__AIM OF THE EXERCISE__. Return the listing in full. Keep each line exactly as it is.

__RECORD SET__.
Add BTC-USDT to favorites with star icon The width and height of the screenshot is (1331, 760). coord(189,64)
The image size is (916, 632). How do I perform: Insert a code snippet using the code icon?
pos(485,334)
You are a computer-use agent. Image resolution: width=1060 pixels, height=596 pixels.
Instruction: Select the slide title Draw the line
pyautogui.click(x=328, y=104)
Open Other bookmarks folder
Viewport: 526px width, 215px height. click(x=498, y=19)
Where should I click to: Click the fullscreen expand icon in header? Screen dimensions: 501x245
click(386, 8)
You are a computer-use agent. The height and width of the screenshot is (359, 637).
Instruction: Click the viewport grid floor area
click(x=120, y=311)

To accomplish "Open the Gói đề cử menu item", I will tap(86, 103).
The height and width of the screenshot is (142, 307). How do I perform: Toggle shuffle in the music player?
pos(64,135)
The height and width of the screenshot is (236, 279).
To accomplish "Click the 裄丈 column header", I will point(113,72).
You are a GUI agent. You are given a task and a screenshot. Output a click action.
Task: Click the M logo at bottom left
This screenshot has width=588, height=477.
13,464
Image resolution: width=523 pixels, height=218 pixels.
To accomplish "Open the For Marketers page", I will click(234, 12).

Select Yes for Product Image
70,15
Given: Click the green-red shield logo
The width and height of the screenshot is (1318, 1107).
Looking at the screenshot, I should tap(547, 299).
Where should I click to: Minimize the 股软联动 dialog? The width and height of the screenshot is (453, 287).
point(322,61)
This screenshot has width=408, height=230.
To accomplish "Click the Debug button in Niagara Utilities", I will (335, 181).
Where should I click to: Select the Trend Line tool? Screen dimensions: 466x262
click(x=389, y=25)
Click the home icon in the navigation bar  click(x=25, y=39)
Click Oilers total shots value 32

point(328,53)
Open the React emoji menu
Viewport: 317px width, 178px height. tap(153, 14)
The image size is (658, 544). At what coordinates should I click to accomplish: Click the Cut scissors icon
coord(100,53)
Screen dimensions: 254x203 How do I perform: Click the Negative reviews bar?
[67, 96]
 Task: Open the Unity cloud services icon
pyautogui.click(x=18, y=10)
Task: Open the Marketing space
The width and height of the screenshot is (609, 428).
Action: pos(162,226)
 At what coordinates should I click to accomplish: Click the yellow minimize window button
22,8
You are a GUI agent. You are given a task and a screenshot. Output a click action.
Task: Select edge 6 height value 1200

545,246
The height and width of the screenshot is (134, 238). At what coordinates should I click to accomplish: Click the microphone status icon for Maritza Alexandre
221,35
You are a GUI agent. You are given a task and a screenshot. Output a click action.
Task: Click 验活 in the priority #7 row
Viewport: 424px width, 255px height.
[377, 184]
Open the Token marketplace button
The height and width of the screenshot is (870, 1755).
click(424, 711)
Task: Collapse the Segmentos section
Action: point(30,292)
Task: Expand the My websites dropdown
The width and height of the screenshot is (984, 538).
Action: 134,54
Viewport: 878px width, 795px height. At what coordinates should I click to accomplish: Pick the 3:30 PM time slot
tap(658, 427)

__RESULT__.
Add BTC-USDT to favorites with star icon The width and height of the screenshot is (1331, 760). coord(189,64)
The image size is (916, 632). How do I perform: Insert a code snippet using the code icon?
pos(485,334)
You are a computer-use agent. Image resolution: width=1060 pixels, height=596 pixels.
Instruction: Select the slide title Draw the line
pyautogui.click(x=328, y=104)
Open Other bookmarks folder
Viewport: 526px width, 215px height. click(x=498, y=19)
Where should I click to: Click the fullscreen expand icon in header? Screen dimensions: 501x245
click(386, 8)
You are a computer-use agent. The height and width of the screenshot is (359, 637).
Instruction: Click the viewport grid floor area
click(x=120, y=311)

To accomplish "Open the Gói đề cử menu item", I will tap(86, 103).
The height and width of the screenshot is (142, 307). How do I perform: Toggle shuffle in the music player?
pos(64,135)
The height and width of the screenshot is (236, 279).
To accomplish "Click the 裄丈 column header", I will point(113,72).
You are a GUI agent. You are given a task and a screenshot. Output a click action.
Task: Click the M logo at bottom left
This screenshot has width=588, height=477.
13,464
Image resolution: width=523 pixels, height=218 pixels.
To accomplish "Open the For Marketers page", I will click(234, 12).

Select Yes for Product Image
70,15
Given: Click the green-red shield logo
The width and height of the screenshot is (1318, 1107).
Looking at the screenshot, I should tap(547, 299).
Where should I click to: Minimize the 股软联动 dialog? The width and height of the screenshot is (453, 287).
point(322,61)
This screenshot has width=408, height=230.
To accomplish "Click the Debug button in Niagara Utilities", I will (335, 181).
Where should I click to: Select the Trend Line tool? Screen dimensions: 466x262
click(x=389, y=25)
Click the home icon in the navigation bar  click(x=25, y=39)
Click Oilers total shots value 32

point(328,53)
Open the React emoji menu
Viewport: 317px width, 178px height. tap(153, 14)
The image size is (658, 544). At what coordinates should I click to accomplish: Click the Cut scissors icon
coord(100,53)
Screen dimensions: 254x203 How do I perform: Click the Negative reviews bar?
[67, 96]
 Task: Open the Unity cloud services icon
pyautogui.click(x=18, y=10)
Task: Open the Marketing space
The width and height of the screenshot is (609, 428).
Action: pos(162,226)
 At what coordinates should I click to accomplish: Click the yellow minimize window button
22,8
You are a GUI agent. You are given a task and a screenshot. Output a click action.
Task: Select edge 6 height value 1200

545,246
The height and width of the screenshot is (134, 238). At what coordinates should I click to accomplish: Click the microphone status icon for Maritza Alexandre
221,35
You are a GUI agent. You are given a task and a screenshot. Output a click action.
Task: Click 验活 in the priority #7 row
Viewport: 424px width, 255px height.
[377, 184]
Open the Token marketplace button
The height and width of the screenshot is (870, 1755).
click(424, 711)
Task: Collapse the Segmentos section
Action: point(30,292)
Task: Expand the My websites dropdown
The width and height of the screenshot is (984, 538).
Action: 134,54
Viewport: 878px width, 795px height. At what coordinates should I click to accomplish: Pick the 3:30 PM time slot
tap(658, 427)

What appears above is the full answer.